__Given text__
RP raises alert on hog virus
Pork exports stopped
By Amy R. Remo
Philippine Daily Inquirer
First Posted 22:19:00 12/10/2008
MANILA, Philippines—The Philippine government warned consumers on Wednesday about the ebola reston virus, which was found to have infected four hog farms in Luzon.
In a joint briefing, the Departments of Agriculture and of Health assured the public, however, that this low pathogenic strain was found to be "harmless" and "predominantly an animal health issue."
"Even if you are exposed to this virus, you will not get sick. This is not like the ebola virus which had hit Africa years ago," officials stressed.
As a precautionary measure, Agriculture Secretary Arthur C. Yap said the DA placed on quarantine the four farms in Pandi, Bulacan; Manaoag, Pangasinan, and the towns of Cabanatuan and Talavera in Nueva Ecija.
Yap, together with Health Secretary Francisco T. Duque, also advised consumers to buy meat only from accredited retail outlets; to properly handle and wash meat; and cook it thoroughly.
Yap has assured that monitoring of Bulacan hog farms will continue until all areas or farms there are free of the virus.
"I am confident that Visayas and Mindanao are not affected because since 1995, we have already stopped moving animals from Luzon to these two areas," he said,
The agriculture chief said on Wednesday the Philippine government was suspending pork exports until ensuring virus-free hog products.
"We have just started to look into the export market, so the industry will not lose anything. But we want to establish that we are responsible exporters," he said.

__Task instructions__
(a) Name each town where the hog virus article says a farm was placed under quarantine, along with its province.
(b) Extend the hog virus article with a few more paragraphs, picking up after its final sentence.
The items that come after the hog virus article have no connection to it.

__Supplied information__
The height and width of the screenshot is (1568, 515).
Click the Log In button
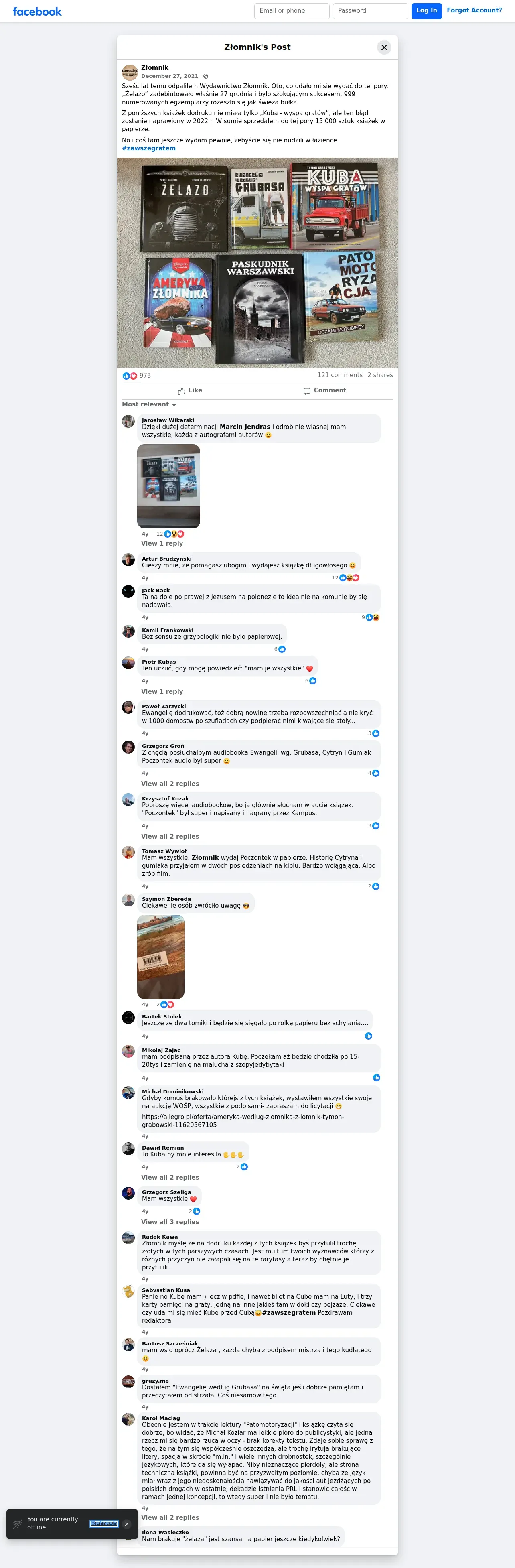427,11
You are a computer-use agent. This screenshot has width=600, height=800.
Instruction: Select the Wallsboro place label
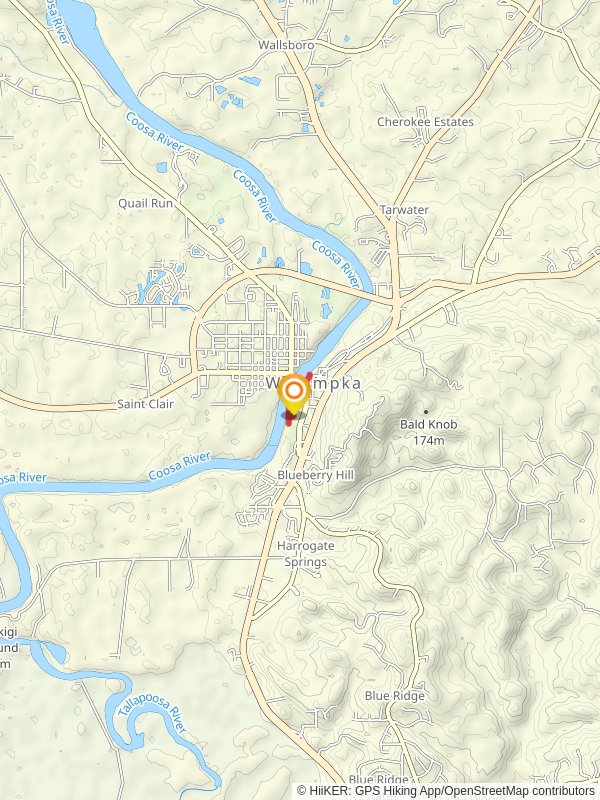pos(286,45)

__Per-task answers__
(a)
Pandi, Bulacan
Manaoag, Pangasinan
Cabanatuan, Nueva Ecija
Talavera, Nueva Ecija

(b)
Agriculture and health officials, along with representatives from the World Health Organization and Food and Agriculture Organization, explained that the ebola reston virus has been endemic to the Philippines and was detected in monkeys which the country had exported to the United States. This was in 1989, 1992, and 1996, they added.
They, however, assured that of the 20 human handlers of the monkeys tested positive for ebola reston, only one manifested flu-like symptoms but had since fully recovered.
"What is clear is that ebola reston does not cause death to humans. There is no clear evidence that this can be transferred to a person and cause a casualty," Yap stressed.
Yap and Duque said they would write to the Paris-based Animal Health Organization to ask for support and technical assistance in clearing these farms and in eradicating the virus from the country.
Food handlers and the public are advised to follow five food safety rules namely: to keep clean; separate raw and cooked food; cook meat thoroughly; keep food at safe temperature; and use safe water and select fresh food.